The Common Clay of the New West

I'm grateful to the Facebook friend who passed along this image today, for confirming what I'd long suspected: at least some, and probably many, of the vocal opponents of "illegal immigration" can't tell the difference between legal and illegal immigrants. In their eyes, all immigrants are illegal.

The giveaway was the part about "a tax free business for 7 yrs". According to Snopes.com, versions of this claim have been circulating in the US since at least the 1960s:
In Miami, it's Cubans who are said to be getting all these government goodies. In Detroit, it's recently arrived Arabs. And all over the U.S., Asians are rumored to be getting those tax breaks, free shoes, new cars, and interest-free loans.
All those groups are legal immigrants. Hostility toward Latin Americans, which long predates the rise of undocumented workers from south of the border, has more to do with their accents than their immigration status. (And it's not irrelevant that white Americans have treated Americans of African descent as undesirable aliens all along.) Snopes also reports that the same rumors circulate in Australia and England; I'd bet they turn up in non-English speaking countries too.

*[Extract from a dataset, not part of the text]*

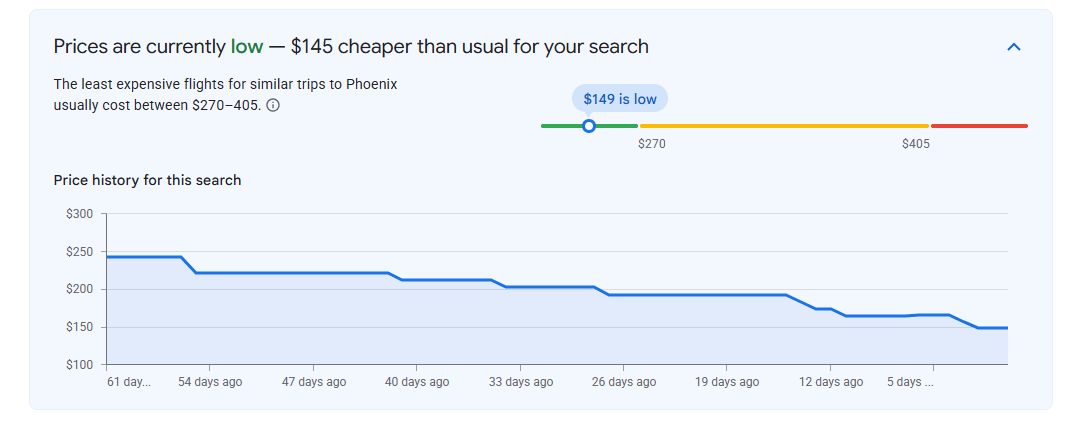Click the "61 day..." axis label
This screenshot has height=425, width=1088.
pos(129,382)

The part about driver's licenses is also false: only two states, Washington and New Mexico, issue driver's licenses to undocumented immigrants. Nor are these free gifts: applicants must pass the normal test requirements to get a license; LA Police Chief Charlie Beck, who advocates licensing the undocumented in California, says as much, and that such licenses "should differ from those granted to citizens: 'It could be a provisional license, it could be a nonresident license.'" This also indicates that the real target is immigrants, regardless of their status.

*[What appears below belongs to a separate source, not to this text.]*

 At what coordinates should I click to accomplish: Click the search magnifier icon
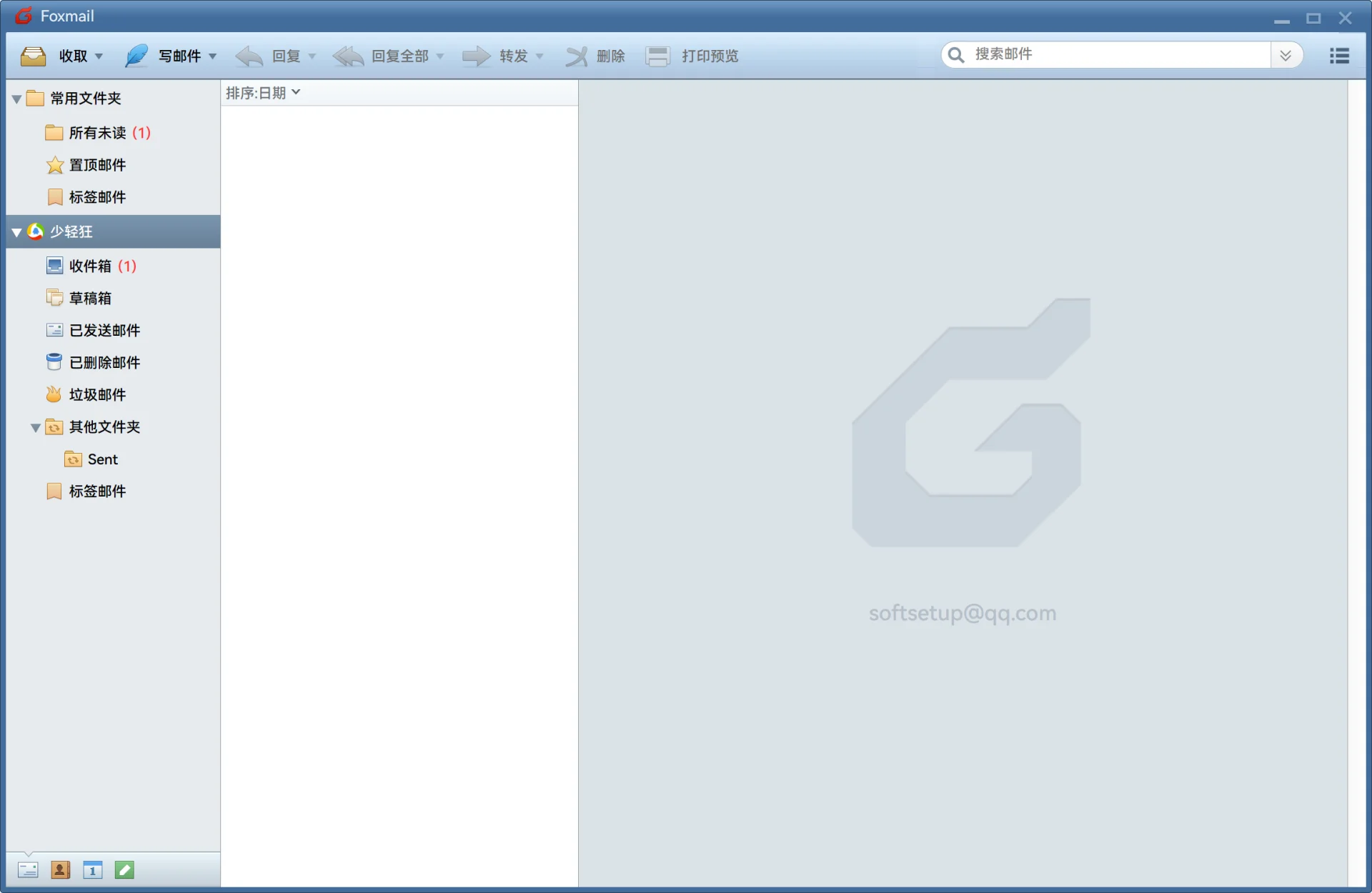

I've quoted before this excerpt from Harvey A. Daniels. Famous Last Words: The American Language Crisis Reconsidered (Carbondale: Southern Illinois University Press, 1983):
In Chicago, during the Christmas season of 1978, twenty-six Spanish-speaking people were killed in a series of tragic fires. Many of them perished because they could not understand the instructions that firemen shouted in English. When the city promptly instituted a program to teach the firefighters a few emergency phrases in Spanish, a storm of protest arose. "This is America," proclaimed the head of the Chicago Firefighters Union, "let them speak English." A local newspaper columnist suggested, with presumably innocent irony: "Let's stop catering to the still-flickering nationalistic desires to perpetuate the Latin heritage." The city's top-rated television newscaster used his bylined editorial minute to inveigh against the Spanish-teaching program in the firehouses.
Americans living and working in other countries have no obligation to "learn the language", of course, because they're Americans. (Americans who are good at languages, and are interested in learning them, are widely regarded as freaks or traitors.)

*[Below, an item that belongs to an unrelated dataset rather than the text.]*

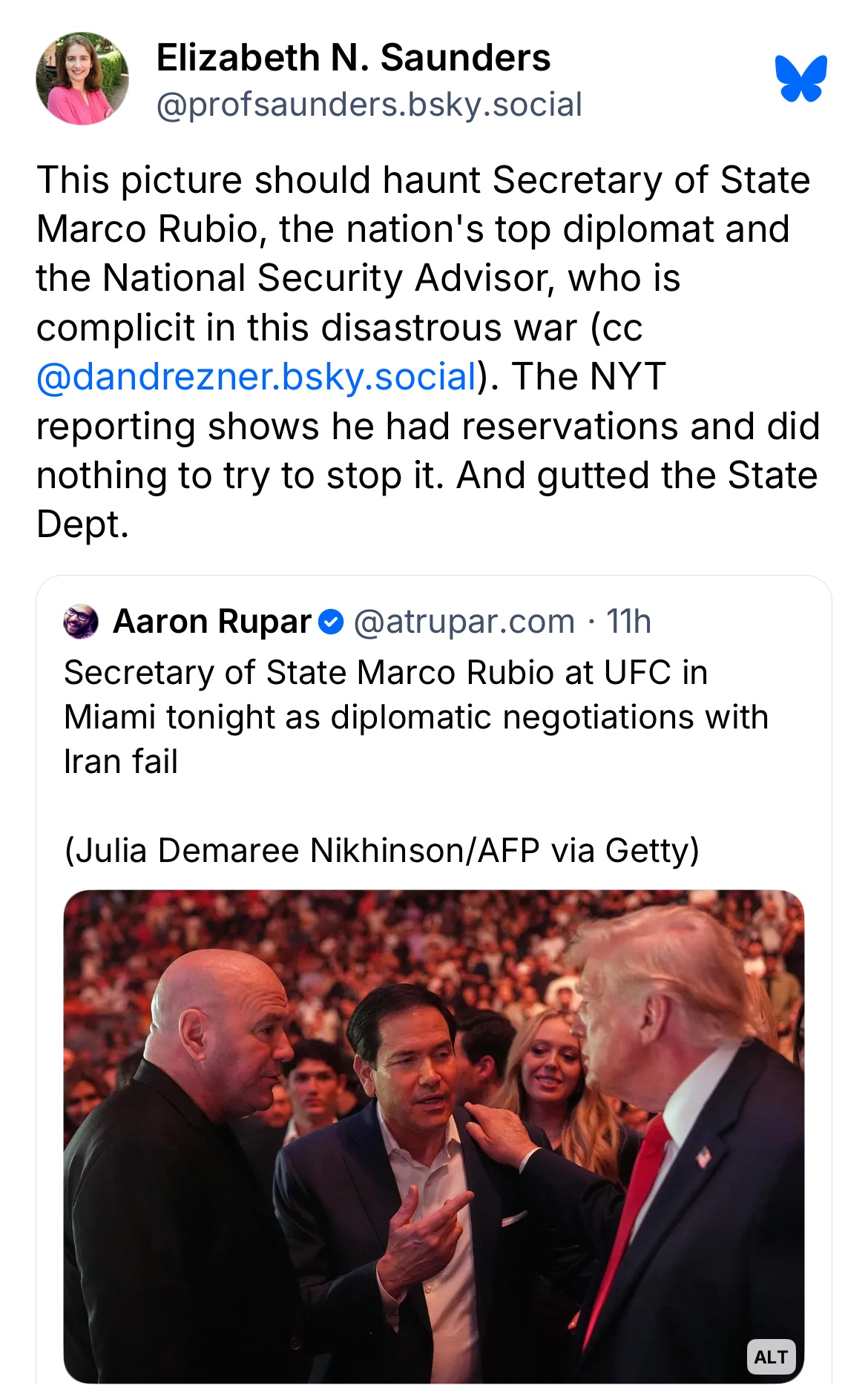Viewport: 868px width, 1385px height.
Task: Click the blue verified checkmark badge
Action: (x=331, y=622)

I challenged my friend on this material, and she freely agreed: "How do you tell the difference, they look the same. Just catch them at the borders. Employers need to screen better." She added, "I could use some target practice." Notice that: you can't tell the difference between legal and illegal immigrants, they look the same. (But different from "real Americans," I guess.) As I just pointed out, even legal immigrants (and descendants of people brought here generations ago by force) will be the target of campaigns of lies, alleging that they get privileges that "real" Americans are denied.

There's a lot more wrong in that image, of course: the implication that the US should adopt North Korea, Iran, and Afghanistan as our role models; the fact that people killed at those borders are not immigrants looking for work -- often they're suspect as spies or terrorists, which (contrary to the American racist propaganda) is not true of Mexicans coming north. (Just sticking with Korea, the North and South are still in a state of armed truce, unlike the US and Mexico; and they have a long history of mutual infiltration for sabotage and assassination.) And, of course, immigration, legal or illegal, has nothing to do with the American debt: that's more a product of our own penchant for illegally invading other countries to get their oil.

The crowning irony is that the United States wouldn't exist if not for immigrants, legal or otherwise. Much of our westward expansion involved white settlers who moved illegally onto land that belonged to Indians by treaty, and then demanded that the government ratify their theft. Texas was stolen from Mexico by American immigrants, which I guess is a good argument against letting Anglos onto any land anywhere. If my friend and other nativists really cared about legality, they wouldn't need to augment their complaints by spreading racist propaganda.